Dr Oesch and colleagues say GN-z11 is one-25th the size of the Milky Way with just 1% of our galaxy’s mass in stars.
“The surprising thing is how bright it is (for what it represents), and it’s growing really fast, producing stars at a much faster rate,” said the Yale astronomer.
“So, it’s challenging some of our models, but it’s showing galaxy build-up was well under way early on in the Universe, and it’s a great preview for [the] James Webb [Space Telescope], which will be pushing even deeper to see the progenitors of this galaxy.”
The James Webb Telescope may be able to see redshifts between 15 and 30, indicating objects only 100 to 250 million years after the big bang. Science Daily explains where GN-z11 needs to fit in current theory:
“The previous record-holder was seen in the middle of the epoch when starlight from primordial galaxies was beginning to heat and lift a fog of cold, hydrogen gas,” explains co-author Rychard Bouwens from the University of Leiden, the Netherlands. “This transitional period is known as the reionisation era. GN-z11 is observed 150 million years earlier, near the very beginning of this transition in the evolution of the Universe.”
A galaxy of stars this mature so close to the beginning of the universe was not predicted by big bangers, Space.com says:
However, the discovery also raises many new questions as the existence of such a bright and large galaxy is not predicted by theory. “It’s amazing that a galaxy so massive existed only 200 million to 300 million years after the very first stars started to form. It takes really fast growth, producing stars at a huge rate, to have formed a galaxy that is a billion solar masses so soon,” explains Garth Illingworth of the University of California, Santa Cruz.
Marijn Franx, a member of the team from the University of Leiden highlights: “The discovery of GN-z11 was a great surprise to us, as our earlier work had suggested that such bright galaxies should not exist so early in the Universe.” His colleague Ivo Labbe adds: “The discovery of GN-z11 showed us that our knowledge about the early Universe is still very restricted. How GN-z11 was created remains somewhat of a mystery for now. Probably we are seeing the first generations of stars forming around black holes.”
If this trend continues, the James Webb telescope may push theory to the breaking point after it launches in 2018.

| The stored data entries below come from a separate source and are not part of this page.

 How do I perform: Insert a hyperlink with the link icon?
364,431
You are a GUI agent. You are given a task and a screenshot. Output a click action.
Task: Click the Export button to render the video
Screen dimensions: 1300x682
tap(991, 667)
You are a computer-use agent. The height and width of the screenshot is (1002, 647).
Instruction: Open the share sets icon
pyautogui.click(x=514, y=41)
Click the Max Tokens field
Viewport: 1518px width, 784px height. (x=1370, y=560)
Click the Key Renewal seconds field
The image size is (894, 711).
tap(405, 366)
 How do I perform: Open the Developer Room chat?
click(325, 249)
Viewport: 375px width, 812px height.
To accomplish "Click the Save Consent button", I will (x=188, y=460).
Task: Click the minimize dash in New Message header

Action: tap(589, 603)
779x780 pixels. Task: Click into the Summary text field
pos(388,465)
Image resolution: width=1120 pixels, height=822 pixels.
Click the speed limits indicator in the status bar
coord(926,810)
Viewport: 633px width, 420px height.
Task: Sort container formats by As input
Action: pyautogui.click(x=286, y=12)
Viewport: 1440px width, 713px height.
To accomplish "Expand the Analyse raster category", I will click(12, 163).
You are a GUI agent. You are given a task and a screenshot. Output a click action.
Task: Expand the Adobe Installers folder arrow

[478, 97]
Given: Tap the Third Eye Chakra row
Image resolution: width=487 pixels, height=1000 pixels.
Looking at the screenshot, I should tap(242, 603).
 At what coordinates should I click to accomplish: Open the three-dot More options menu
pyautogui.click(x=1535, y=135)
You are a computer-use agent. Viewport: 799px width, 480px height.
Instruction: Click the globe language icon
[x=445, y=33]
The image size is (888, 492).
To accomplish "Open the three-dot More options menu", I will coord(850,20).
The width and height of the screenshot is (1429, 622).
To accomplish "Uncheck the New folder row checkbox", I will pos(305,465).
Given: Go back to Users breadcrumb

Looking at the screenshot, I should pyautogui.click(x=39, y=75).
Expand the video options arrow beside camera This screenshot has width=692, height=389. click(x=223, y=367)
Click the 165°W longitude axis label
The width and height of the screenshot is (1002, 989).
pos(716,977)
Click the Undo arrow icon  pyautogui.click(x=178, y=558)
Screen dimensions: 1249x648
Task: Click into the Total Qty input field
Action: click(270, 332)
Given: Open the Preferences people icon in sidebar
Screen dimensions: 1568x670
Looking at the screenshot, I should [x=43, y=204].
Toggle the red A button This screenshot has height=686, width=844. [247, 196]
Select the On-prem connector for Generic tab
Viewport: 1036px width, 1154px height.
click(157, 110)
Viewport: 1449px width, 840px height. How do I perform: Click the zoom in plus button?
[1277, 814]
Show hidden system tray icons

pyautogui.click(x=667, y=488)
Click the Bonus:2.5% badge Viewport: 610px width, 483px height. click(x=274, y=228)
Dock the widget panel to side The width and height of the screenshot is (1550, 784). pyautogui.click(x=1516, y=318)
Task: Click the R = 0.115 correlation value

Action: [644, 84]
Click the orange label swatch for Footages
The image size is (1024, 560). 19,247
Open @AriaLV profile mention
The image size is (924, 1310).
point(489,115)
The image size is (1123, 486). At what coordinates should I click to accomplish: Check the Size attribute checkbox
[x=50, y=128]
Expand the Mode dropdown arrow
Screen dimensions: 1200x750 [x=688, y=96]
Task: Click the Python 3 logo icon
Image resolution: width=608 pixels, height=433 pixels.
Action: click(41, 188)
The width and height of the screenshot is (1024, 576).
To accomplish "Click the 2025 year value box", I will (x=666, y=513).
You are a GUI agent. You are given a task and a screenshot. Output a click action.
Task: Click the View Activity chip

A piece on PhysOrg states, “The early universe consisted almost entirely of hydrogen atoms, but at some point – probably about 500 million years after the Big Bang – the first stars formed.” Something is dreadfully wrong here. One cannot have a galaxy turning up 100 million years earlier than the first stars. Maybe the new physics theory announced by PhysOrg will rewrite the textbooks. Readers may wish to see why a Caltech astronomer found something “frustrating, but interesting” about the first galaxies. “For a while we were convinced that we were missing something important,” he said on PhysOrg, but then he and his colleagues were “shocked” when theory matched his prediction. It must be a rare occurrence.
Other cosmologists, like those on Science Daily, will continue to speak glibly about the leading theory that posits “a region of space the size of a single proton vastly expanded to form the beginnings of our universe” in a fraction of a second. Somehow, the article says, the universe learned how to make French onion soup from that sudden explosive beginning.
Let’s recap. The big bangers did not predict this galaxy or the BOSS Great Wall. They were amazed. It was a great surprise. The GN-z11 galaxy should not exist, but it does. The big bangers admit that their knowledge about the early Universe is still very restricted, after decades of research. Such objects are a mystery to them. Their cosmological theories cannot explain them. And yet they get to keep their jobs? Sounds like government workers.